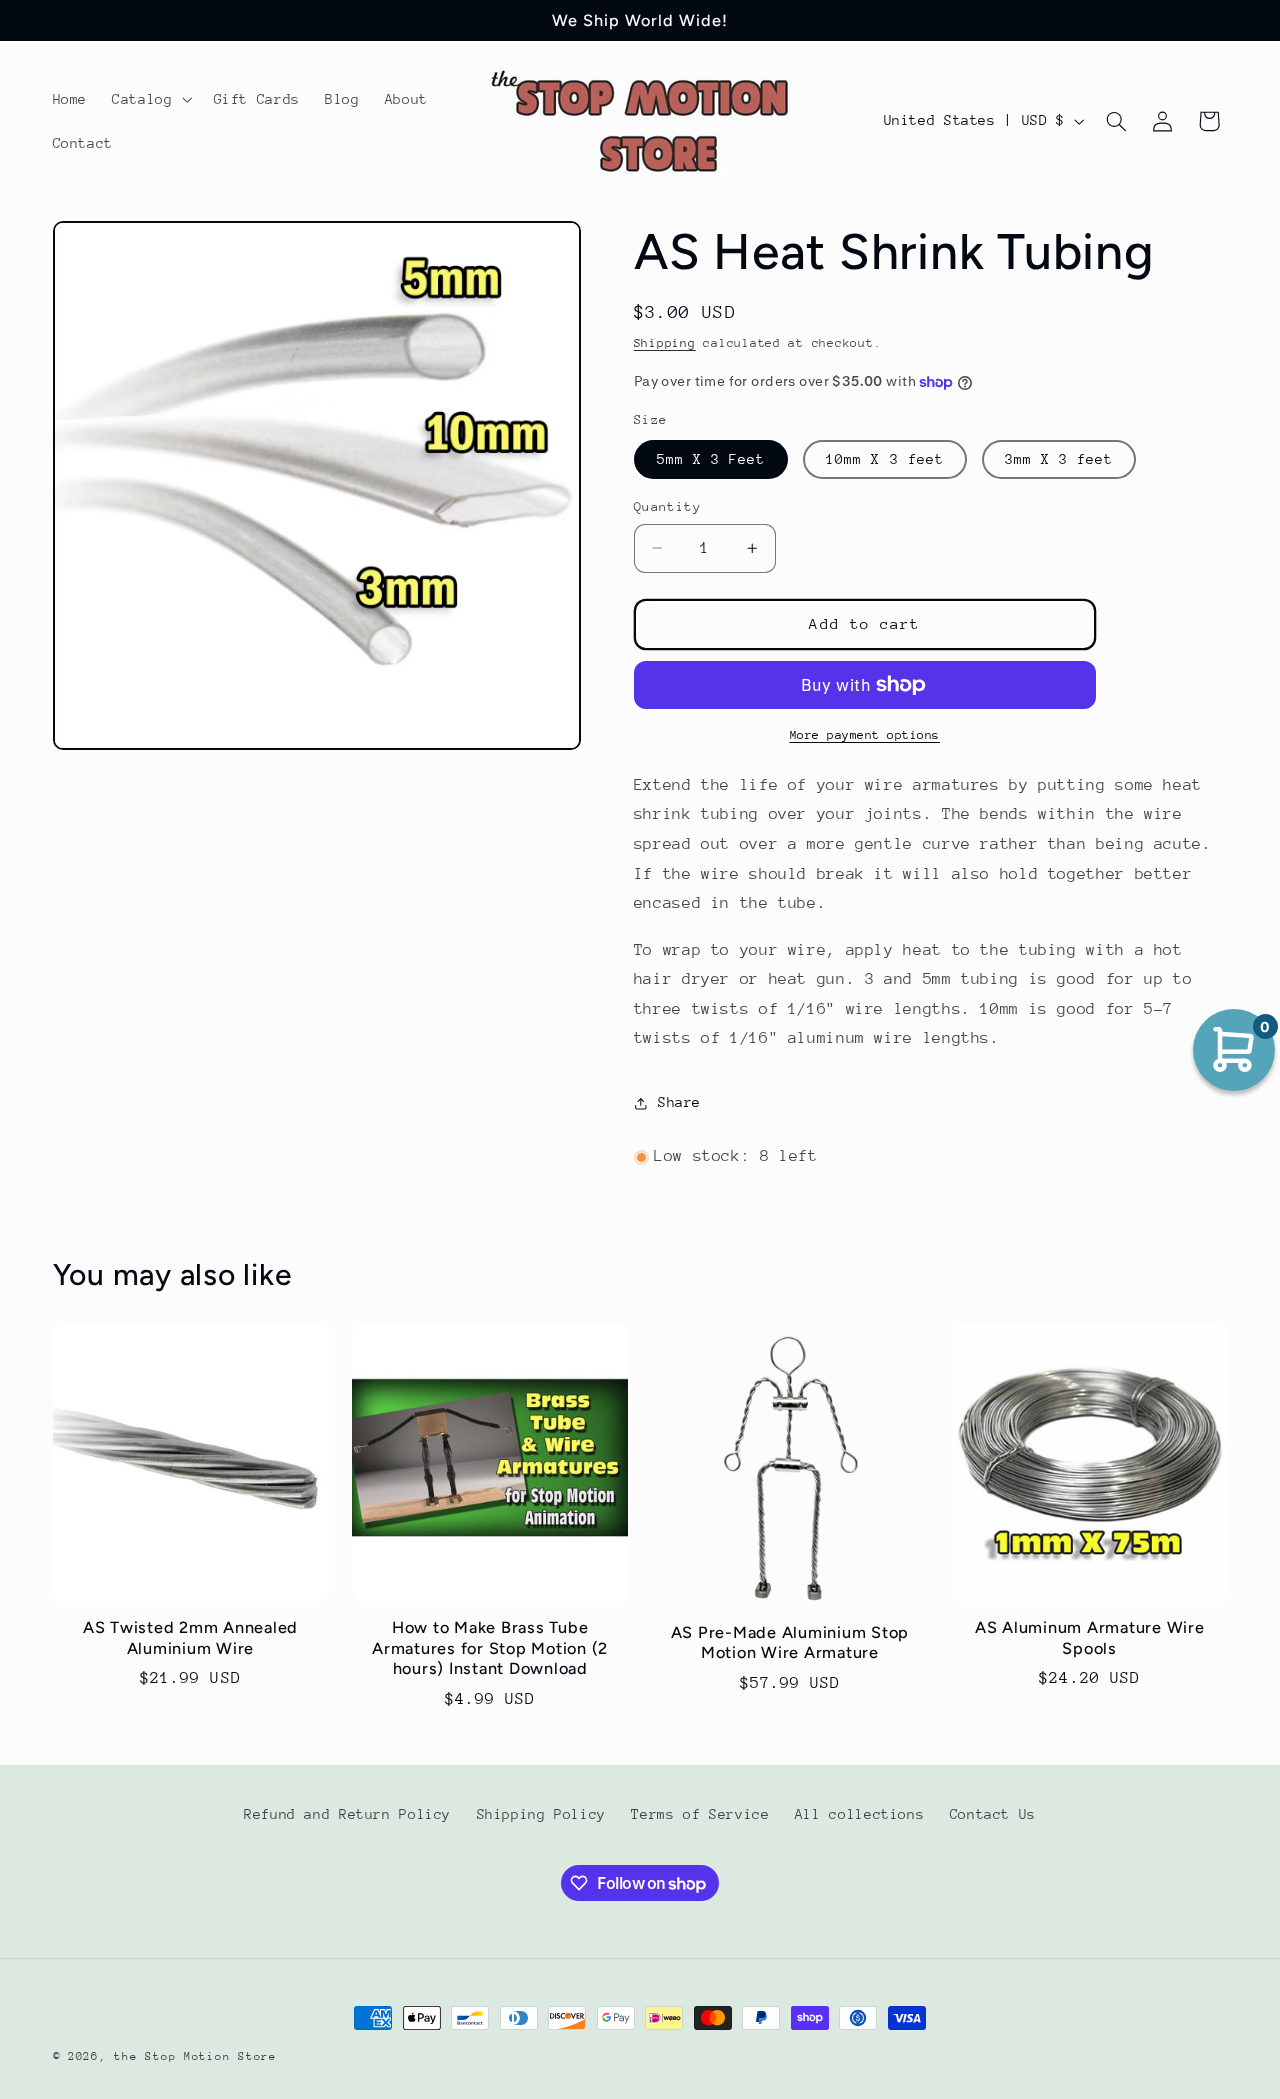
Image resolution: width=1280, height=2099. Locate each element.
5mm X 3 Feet (711, 459)
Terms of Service (700, 1815)
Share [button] (679, 1103)
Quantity (667, 506)
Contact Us (993, 1815)
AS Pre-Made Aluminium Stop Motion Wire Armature (790, 1642)
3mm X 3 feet (1059, 459)
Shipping (665, 344)
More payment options (865, 735)
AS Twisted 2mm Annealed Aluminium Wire (190, 1637)
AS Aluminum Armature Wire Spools (1090, 1637)
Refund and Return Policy (347, 1815)
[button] (150, 99)
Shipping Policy (541, 1815)
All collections (859, 1815)
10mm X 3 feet (885, 459)
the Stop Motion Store (195, 2056)
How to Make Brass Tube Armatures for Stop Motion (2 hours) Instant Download (490, 1648)
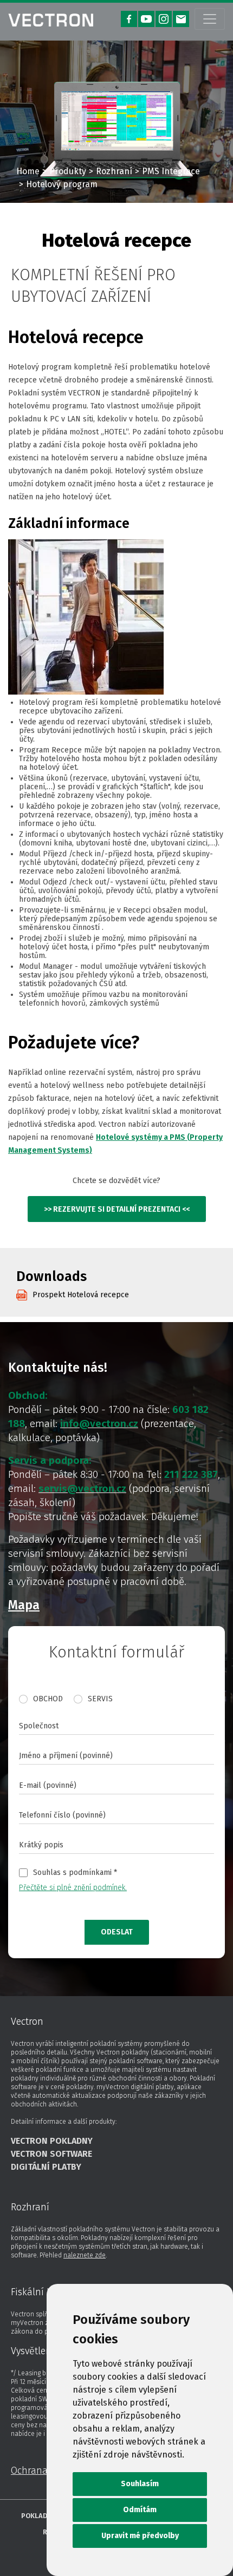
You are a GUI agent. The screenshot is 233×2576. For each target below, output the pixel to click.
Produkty (67, 171)
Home (28, 171)
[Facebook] (129, 19)
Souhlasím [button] (140, 2483)
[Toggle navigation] (210, 19)
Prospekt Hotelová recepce (81, 1294)
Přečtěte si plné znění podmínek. (73, 1887)
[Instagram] (164, 19)
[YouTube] (146, 19)
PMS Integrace (171, 171)
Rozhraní (114, 171)
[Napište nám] (181, 19)
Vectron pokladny (52, 2141)
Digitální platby (46, 2167)
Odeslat (117, 1932)
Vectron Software (51, 2154)
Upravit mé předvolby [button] (140, 2535)
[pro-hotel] (50, 19)
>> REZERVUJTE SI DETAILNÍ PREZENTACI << (117, 1209)
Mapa (24, 1605)
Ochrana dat (37, 2470)
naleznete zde (84, 2255)
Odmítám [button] (140, 2509)
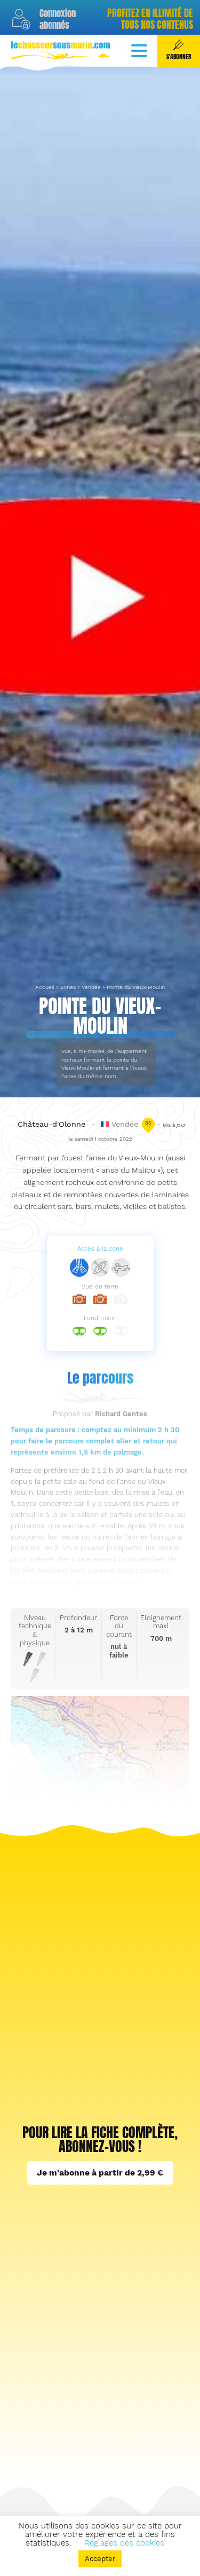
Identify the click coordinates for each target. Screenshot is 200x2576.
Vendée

> [PROBLEM STATEMENT]:
Nothing but the lines from the one containing "3mm X 3 feet (1059, 459)" through the final line of the records, both included and copied exactly, should appear in the answer; pictures stay out.

> [SOLUTION TO THIS TASK]:
3mm X 3 feet (1059, 459)
Shipping (665, 344)
More payment options (865, 735)
AS Twisted 2mm Annealed Aluminium Wire (190, 1637)
AS Aluminum Armature Wire Spools (1090, 1637)
Refund and Return Policy (347, 1815)
[button] (150, 99)
Shipping Policy (541, 1815)
All collections (859, 1815)
10mm X 3 feet (885, 459)
the Stop Motion Store (195, 2056)
How to Make Brass Tube Armatures for Stop Motion (2 hours) Instant Download (490, 1648)
You are a GUI agent. The screenshot is 233×2576. For each target below, output the pixel to click.
Produkty (67, 171)
Home (28, 171)
[Facebook] (129, 19)
Souhlasím [button] (140, 2483)
[Toggle navigation] (210, 19)
Prospekt Hotelová recepce (81, 1294)
Přečtěte si plné znění podmínek. (73, 1887)
[Instagram] (164, 19)
[YouTube] (146, 19)
PMS Integrace (171, 171)
Rozhraní (114, 171)
[Napište nám] (181, 19)
Vectron pokladny (52, 2141)
Digitální platby (46, 2167)
Odeslat (117, 1932)
Vectron Software (51, 2154)
Upravit mé předvolby [button] (140, 2535)
[pro-hotel] (50, 19)
>> REZERVUJTE SI DETAILNÍ PREZENTACI << (117, 1209)
Mapa (24, 1605)
Ochrana dat (37, 2470)
naleznete zde (84, 2255)
Odmítám [button] (140, 2509)
Identify the click coordinates for each target. Screenshot is 200x2576.
Vendée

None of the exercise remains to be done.